涙の涸れる日
 美術館の中にカフェもある。

「わぁ。素敵なカフェ」

「お茶の時間にしようか?」

「そうですね。ご馳走しなくちゃ」

 笑顔が本当に可愛くて綺麗で見惚れてばかりいる。

 ガラス張りで美術館が見渡せるカフェで、俺はアイスコーヒー、彼女はアイスレモンティーを注文する。

「紗耶ちゃんって呼んで良いかな?」

「うーん。私、あんまり紗耶ちゃんとか紗耶さんとか呼ばれなくて……。紗耶で良いですよ。友達もみんなそう呼ぶし」

「友達の一人に加えてもらえたのかな?」

「先輩は先輩ですよ。高梨先輩?」
この笑顔は本当に可愛過ぎる……。

「また、きょうみたいに誘ったら会ってくれるかな?」

「えっ? それは友達としてですよね?」

「もちろん友達の一人として」

「はい。
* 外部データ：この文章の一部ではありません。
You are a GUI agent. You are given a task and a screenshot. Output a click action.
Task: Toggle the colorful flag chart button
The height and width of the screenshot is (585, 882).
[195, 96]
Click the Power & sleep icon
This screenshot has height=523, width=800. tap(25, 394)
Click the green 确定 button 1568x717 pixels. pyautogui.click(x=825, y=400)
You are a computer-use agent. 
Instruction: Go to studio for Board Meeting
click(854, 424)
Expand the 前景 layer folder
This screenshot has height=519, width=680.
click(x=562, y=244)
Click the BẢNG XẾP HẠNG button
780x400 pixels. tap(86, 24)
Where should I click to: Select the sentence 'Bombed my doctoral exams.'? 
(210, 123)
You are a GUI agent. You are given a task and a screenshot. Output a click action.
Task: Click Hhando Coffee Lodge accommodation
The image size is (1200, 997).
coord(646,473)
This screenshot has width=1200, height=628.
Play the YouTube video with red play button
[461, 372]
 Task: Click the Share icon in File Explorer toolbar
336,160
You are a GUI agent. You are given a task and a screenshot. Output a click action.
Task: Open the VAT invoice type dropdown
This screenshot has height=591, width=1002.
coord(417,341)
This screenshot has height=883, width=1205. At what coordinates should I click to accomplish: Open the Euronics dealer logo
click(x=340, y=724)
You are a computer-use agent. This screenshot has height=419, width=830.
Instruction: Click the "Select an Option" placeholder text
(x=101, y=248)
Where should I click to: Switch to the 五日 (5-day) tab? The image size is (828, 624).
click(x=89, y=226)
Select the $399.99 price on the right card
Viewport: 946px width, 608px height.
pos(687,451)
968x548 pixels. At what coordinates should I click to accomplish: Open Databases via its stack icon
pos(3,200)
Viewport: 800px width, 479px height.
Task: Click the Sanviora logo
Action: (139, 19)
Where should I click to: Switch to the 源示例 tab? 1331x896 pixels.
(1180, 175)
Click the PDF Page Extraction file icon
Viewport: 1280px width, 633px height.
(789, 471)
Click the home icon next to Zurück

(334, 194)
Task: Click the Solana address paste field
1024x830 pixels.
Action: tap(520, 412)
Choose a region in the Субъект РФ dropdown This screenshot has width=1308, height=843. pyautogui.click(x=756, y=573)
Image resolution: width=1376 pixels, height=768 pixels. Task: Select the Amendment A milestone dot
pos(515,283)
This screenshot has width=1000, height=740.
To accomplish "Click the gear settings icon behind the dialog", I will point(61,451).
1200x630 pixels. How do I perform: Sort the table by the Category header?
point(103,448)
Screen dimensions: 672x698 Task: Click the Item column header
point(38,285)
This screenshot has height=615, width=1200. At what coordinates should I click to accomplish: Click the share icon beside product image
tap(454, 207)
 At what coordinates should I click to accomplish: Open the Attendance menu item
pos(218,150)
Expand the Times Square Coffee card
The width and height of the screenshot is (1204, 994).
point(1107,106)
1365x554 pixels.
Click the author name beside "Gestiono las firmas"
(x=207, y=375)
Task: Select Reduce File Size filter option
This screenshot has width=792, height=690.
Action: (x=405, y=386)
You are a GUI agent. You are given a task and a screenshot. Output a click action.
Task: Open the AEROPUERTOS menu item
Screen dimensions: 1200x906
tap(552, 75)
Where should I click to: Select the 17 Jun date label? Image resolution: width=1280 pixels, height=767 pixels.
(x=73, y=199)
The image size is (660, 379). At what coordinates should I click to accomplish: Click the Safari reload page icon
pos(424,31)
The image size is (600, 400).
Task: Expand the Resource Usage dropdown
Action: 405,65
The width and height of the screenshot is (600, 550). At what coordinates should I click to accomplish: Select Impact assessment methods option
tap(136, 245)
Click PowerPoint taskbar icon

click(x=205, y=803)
良いですよ」

「じゃあ、次はどこに行こうか?」

「うーん。私あんまり男の人と出掛けた事がなくて……。先輩はいつもどういう所に出掛けるんですか?」

「そうだな? そういえば俺もあんまりないかな?」

「えぇ? 先輩いつも綺麗な女性と一緒に居たじゃないですか」

「そうだけど……」
居酒屋とかバーとかホテルしか行った事ないなんて言えない……。
改めて考えると俺って最低な男だよな。

 だけど……。
 紗耶と一緒なら変われる気がしていた。

「水族館とか動物園とか?」

「何か小学生の遠足みたいですね」
笑う顔が可愛過ぎて、もう反則だ。